**WORK REQUIRED**:
Reproduce only the lines from the start of the material below down to and including the line containing "[x=492, y=112]", requests and all. Multiply every coordinate in the answers by 0.8 and round to whole numbers with halves rounded up, and leave the pictures out.
-------- SUPPLIED RECORDS
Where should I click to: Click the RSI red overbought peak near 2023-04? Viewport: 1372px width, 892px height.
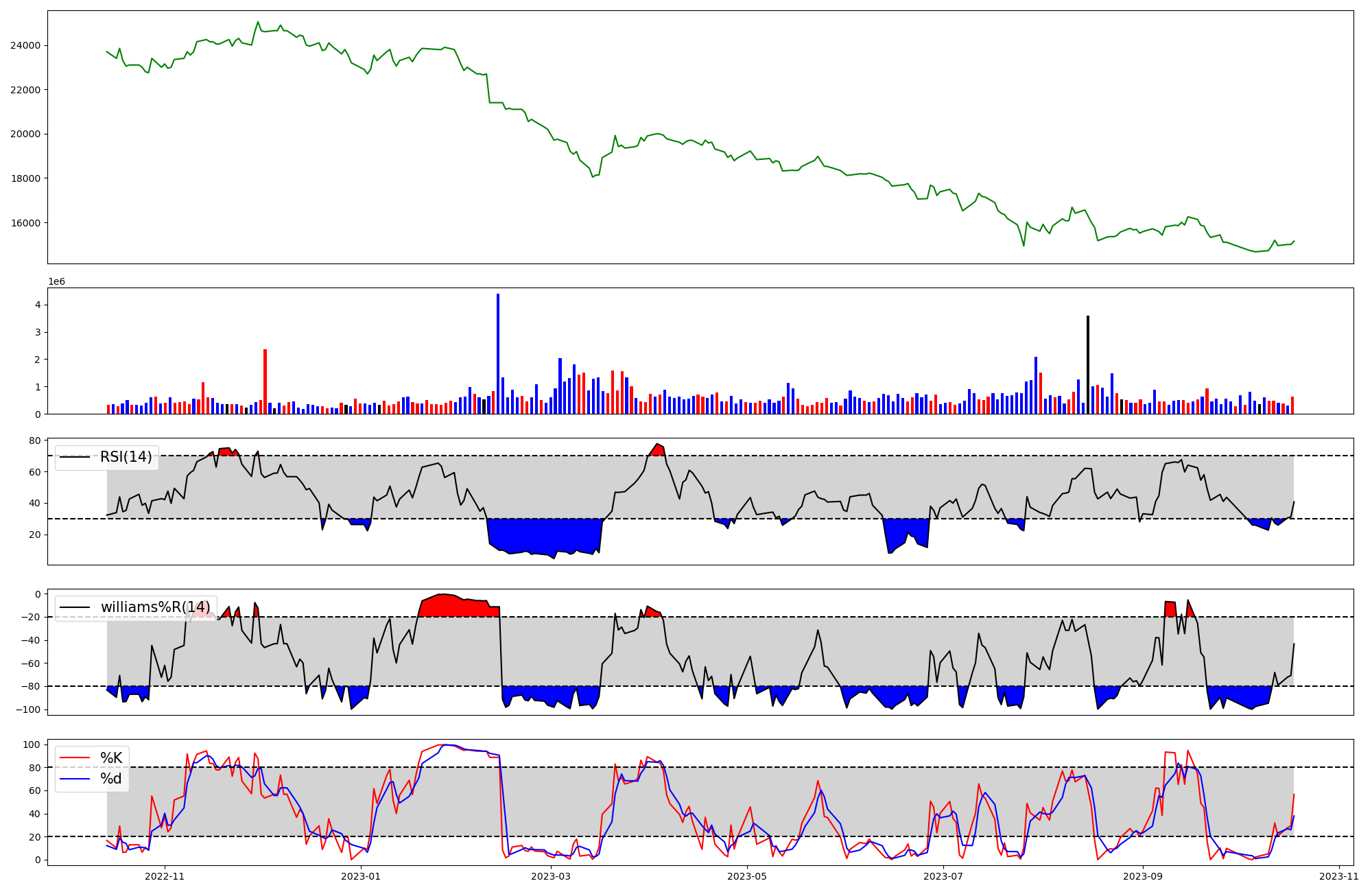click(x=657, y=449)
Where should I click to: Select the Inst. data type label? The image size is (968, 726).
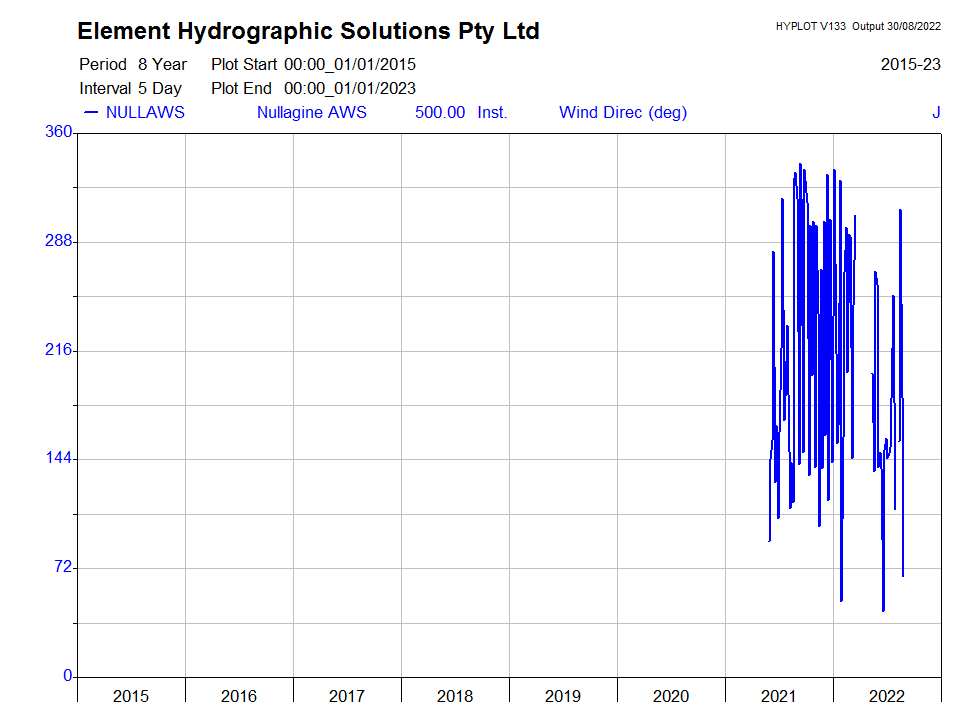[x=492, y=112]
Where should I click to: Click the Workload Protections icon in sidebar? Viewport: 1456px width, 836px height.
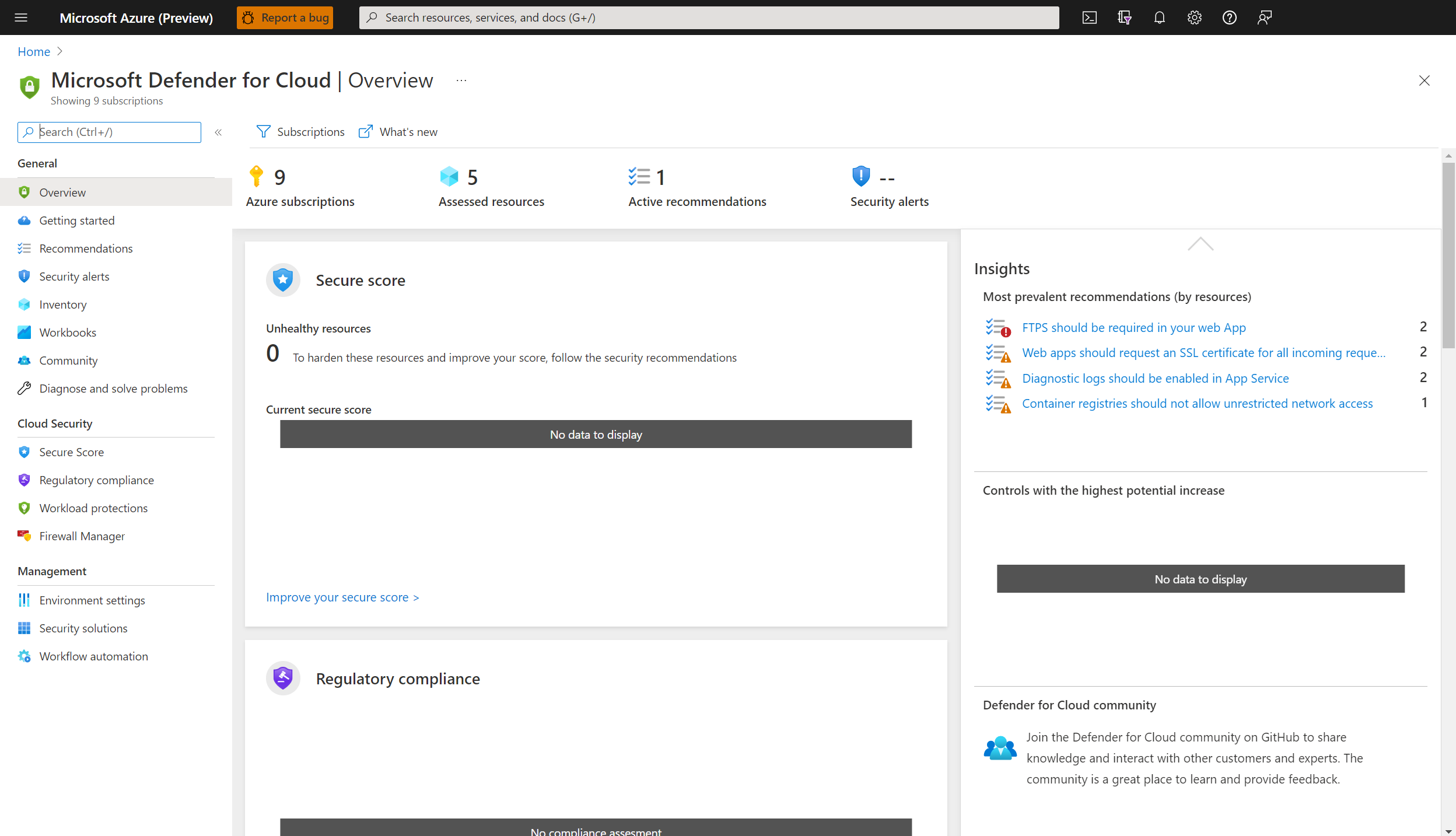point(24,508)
----------------
**THE RESPONSE**:
Where should I click to: Click the RSI red overbought peak near 2023-04? Viewport: 1372px width, 892px height.
click(x=526, y=359)
Where should I click to: Select the Inst. data type label? The image size is (968, 726).
[x=394, y=90]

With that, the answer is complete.